As there was right skewness of the data, the primary outcome of LOS was analyzed using Gamma distribution, where the level of statistical significance was set at alpha=0.05 (Fig. 1). Demographic information, pathological staging, postoperative complication rates, and 30-day readmission rates between the pre-ERAS and post-ERAS groups were analyzed using a Z-test, where the level of statistical significance was set at Z=1.96, alpha=0.05 (two-tailed).
Fig. 1.
There was a right skewness in length of stay in both the pre-ERAS and post-ERAS cohorts (skewness of 4.25 and 1.91, respectively). ERAS: enhanced recovery after surgery.
Results
Demographics and cohort characteristics
There was no significant difference in age or gender between the two cohorts (Table 2). Just under half (47.6%) of patients were from the Saskatoon Health Region, and 42.4% of patients were from more rural areas of Saskatchewan. None of the pre-ERAS implementation patients received neoadjuvant therapy, whereas 16 of the 86 patients in the post-ERAS cohort received neoadjuvant chemotherapy. Data for epidural use prior to ERAS implementation was not available. After ERAS implementation, there were 72 patients of 86 who received epidurals (83.7%). There was not always clear documentation for why an epidural was not used, but some documented reasons included spinal deformity or paraplegia not necessitating epidural use.
Table 2.
Demographics
The difference in age was non-significant (p>0.05).

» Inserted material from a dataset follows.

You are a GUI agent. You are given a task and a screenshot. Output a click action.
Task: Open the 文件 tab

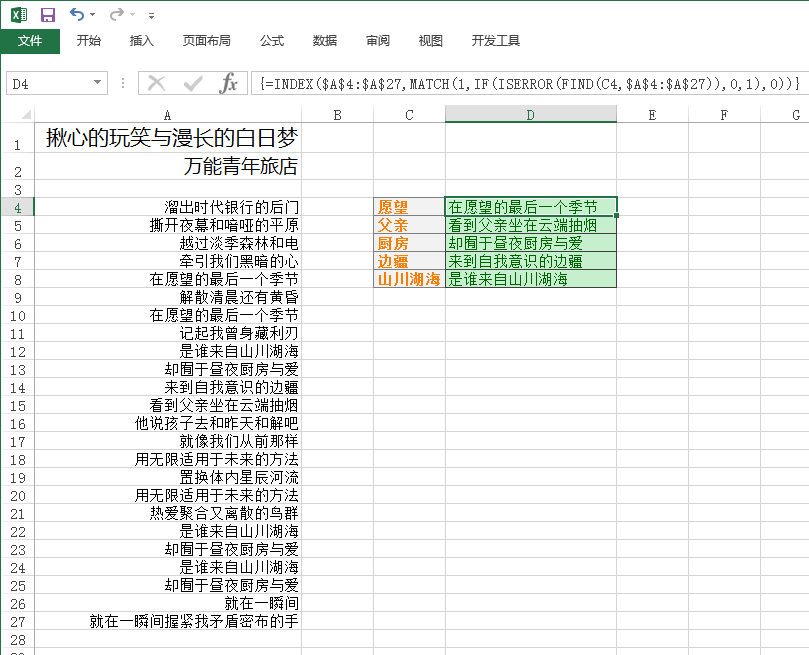30,41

The difference in proportion of males was non-significant (p>0.05).
ERAS: enhanced recovery after surgery.
A total of 234 patients underwent complete lymph node dissection, which involved taking the internal and external iliac lymph nodes and obturator lymph nodes, with the superior limit being the bifurcation of the aorta. Twenty-three patients underwent incomplete lymph node dissection, which was at the discretion of the surgeon. TNM pathological staging showed no significant differences in pre- and post-ERAS for stages 0is through 3b, however, there was a significant difference in pre- and post-ERAS 4b staging (seven patients pre-ERAS vs. no patients post-ERAS; p=0.007) (Table 3).
Table 3.
Pathological staging
| Pre-ERAS | Post-ERAS | p | |
|---|---|---|---|
| Complete lymph node dissection (%) | 92.05 | 89.29 | 0.484* |
| Stage 0is | 13.64 | 17.86 | 0.391+ |
| Stage 1 | 11.36 | 10.71 | 0.875+ |
| Stage 2 | 22.16 | 15.48 | 0.184+ |
| Stage 3a | 32.95 | 39.29 | 0.323+ |
| Stage 3b | 15.91 | 16.67 | 0.878+ |
| Stage 4a | 0 | 0 | 0 |
| Stage 4b | 0.040 | 0 | 0.007 |
The difference in completed (vs. incomplete) lymph node dissection was non-significant (p>0.05).
The difference in pathological TNM staging was non-significant (p>0.05).
Staging based on National Comprehensive Cancer Network (NCCN) TNM Staging system for bladder cancer guidelines. ERAS: enhanced recovery after surgery.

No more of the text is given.